Render every line of the items below as a JSON array of strings, one string per line, omitting blank lines and the pictures.

+++++

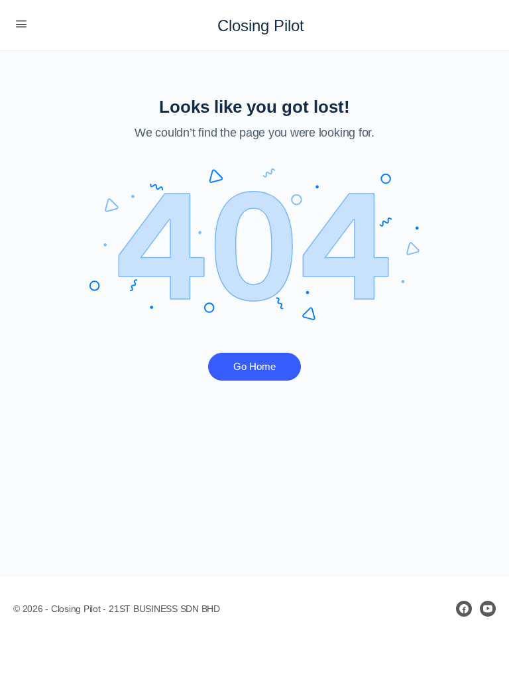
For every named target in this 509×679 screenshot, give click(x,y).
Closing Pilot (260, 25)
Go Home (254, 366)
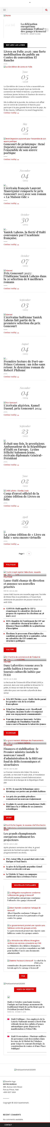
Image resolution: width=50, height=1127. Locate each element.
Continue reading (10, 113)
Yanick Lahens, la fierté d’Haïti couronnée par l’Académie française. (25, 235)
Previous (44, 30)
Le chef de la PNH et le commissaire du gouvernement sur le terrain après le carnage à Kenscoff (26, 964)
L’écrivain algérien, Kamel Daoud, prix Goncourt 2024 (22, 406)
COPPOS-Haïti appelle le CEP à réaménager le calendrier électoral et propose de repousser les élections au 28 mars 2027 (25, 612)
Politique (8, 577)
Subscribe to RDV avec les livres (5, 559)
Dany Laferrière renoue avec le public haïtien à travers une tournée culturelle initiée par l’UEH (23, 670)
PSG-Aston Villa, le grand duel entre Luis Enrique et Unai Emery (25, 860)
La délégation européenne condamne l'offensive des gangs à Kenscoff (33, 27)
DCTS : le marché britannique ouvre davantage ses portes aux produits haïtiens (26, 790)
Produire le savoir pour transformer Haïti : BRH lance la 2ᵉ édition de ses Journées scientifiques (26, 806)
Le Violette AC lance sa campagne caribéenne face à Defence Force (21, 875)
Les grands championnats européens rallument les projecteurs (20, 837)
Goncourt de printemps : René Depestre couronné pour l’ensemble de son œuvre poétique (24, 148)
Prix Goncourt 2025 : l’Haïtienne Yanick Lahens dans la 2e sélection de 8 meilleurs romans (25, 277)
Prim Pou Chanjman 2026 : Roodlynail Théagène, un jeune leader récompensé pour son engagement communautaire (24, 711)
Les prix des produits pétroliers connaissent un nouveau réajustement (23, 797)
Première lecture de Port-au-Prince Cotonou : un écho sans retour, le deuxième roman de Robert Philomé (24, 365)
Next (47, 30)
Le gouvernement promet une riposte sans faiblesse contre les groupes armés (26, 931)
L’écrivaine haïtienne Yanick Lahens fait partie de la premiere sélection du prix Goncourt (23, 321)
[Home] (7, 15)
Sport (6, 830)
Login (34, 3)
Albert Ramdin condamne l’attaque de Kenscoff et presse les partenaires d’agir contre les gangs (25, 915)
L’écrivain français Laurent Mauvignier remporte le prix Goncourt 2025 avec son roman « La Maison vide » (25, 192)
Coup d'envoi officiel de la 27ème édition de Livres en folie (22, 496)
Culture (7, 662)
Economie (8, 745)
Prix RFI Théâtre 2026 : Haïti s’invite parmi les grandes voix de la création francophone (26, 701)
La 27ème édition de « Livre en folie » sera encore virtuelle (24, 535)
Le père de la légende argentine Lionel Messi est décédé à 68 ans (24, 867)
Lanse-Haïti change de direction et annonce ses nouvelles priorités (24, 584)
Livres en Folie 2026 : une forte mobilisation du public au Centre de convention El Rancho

+++++

SOLUTION:
[
  "For every named target in this 509×679 screenshot, give click(x,y).",
  "Closing Pilot (260, 25)",
  "Go Home (254, 366)",
  "Image resolution: width=50, height=1127. Locate each element.",
  "Continue reading (10, 113)",
  "Yanick Lahens, la fierté d’Haïti couronnée par l’Académie française. (25, 235)",
  "Previous (44, 30)",
  "Le chef de la PNH et le commissaire du gouvernement sur le terrain après le carnage à Kenscoff (26, 964)",
  "L’écrivain algérien, Kamel Daoud, prix Goncourt 2024 (22, 406)",
  "COPPOS-Haïti appelle le CEP à réaménager le calendrier électoral et propose de repousser les élections au 28 mars 2027 (25, 612)",
  "Politique (8, 577)",
  "Subscribe to RDV avec les livres (5, 559)",
  "Dany Laferrière renoue avec le public haïtien à travers une tournée culturelle initiée par l’UEH (23, 670)",
  "PSG-Aston Villa, le grand duel entre Luis Enrique et Unai Emery (25, 860)",
  "La délégation européenne condamne l'offensive des gangs à Kenscoff (33, 27)",
  "DCTS : le marché britannique ouvre davantage ses portes aux produits haïtiens (26, 790)",
  "Produire le savoir pour transformer Haïti : BRH lance la 2ᵉ édition de ses Journées scientifiques (26, 806)",
  "Le Violette AC lance sa campagne caribéenne face à Defence Force (21, 875)",
  "Les grands championnats européens rallument les projecteurs (20, 837)",
  "Goncourt de printemps : René Depestre couronné pour l’ensemble de son œuvre poétique (24, 148)",
  "Prix Goncourt 2025 : l’Haïtienne Yanick Lahens dans la 2e sélection de 8 meilleurs romans (25, 277)",
  "Prim Pou Chanjman 2026 : Roodlynail Théagène, un jeune leader récompensé pour son engagement communautaire (24, 711)",
  "Les prix des produits pétroliers connaissent un nouveau réajustement (23, 797)",
  "Première lecture de Port-au-Prince Cotonou : un écho sans retour, le deuxième roman de Robert Philomé (24, 365)",
  "Next (47, 30)",
  "Le gouvernement promet une riposte sans faiblesse contre les groupes armés (26, 931)",
  "L’écrivaine haïtienne Yanick Lahens fait partie de la premiere sélection du prix Goncourt (23, 321)",
  "[Home] (7, 15)",
  "Sport (6, 830)",
  "Login (34, 3)",
  "Albert Ramdin condamne l’attaque de Kenscoff et presse les partenaires d’agir contre les gangs (25, 915)",
  "L’écrivain français Laurent Mauvignier remporte le prix Goncourt 2025 avec son roman « La Maison vide » (25, 192)",
  "Coup d'envoi officiel de la 27ème édition de Livres en folie (22, 496)",
  "Culture (7, 662)",
  "Economie (8, 745)",
  "Prix RFI Théâtre 2026 : Haïti s’invite parmi les grandes voix de la création francophone (26, 701)",
  "La 27ème édition de « Livre en folie » sera encore virtuelle (24, 535)",
  "Le père de la légende argentine Lionel Messi est décédé à 68 ans (24, 867)",
  "Lanse-Haïti change de direction et annonce ses nouvelles priorités (24, 584)",
  "Livres en Folie 2026 : une forte mobilisation du public au Centre de convention El Rancho"
]